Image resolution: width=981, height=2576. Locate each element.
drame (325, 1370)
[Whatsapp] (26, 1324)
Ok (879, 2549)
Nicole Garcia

━━━

Please quote every record above exactly as it appears.

• [Exercise answer]
Image resolution: width=981, height=2576. Locate each element.
drame (325, 1370)
[Whatsapp] (26, 1324)
Ok (879, 2549)
Nicole Garcia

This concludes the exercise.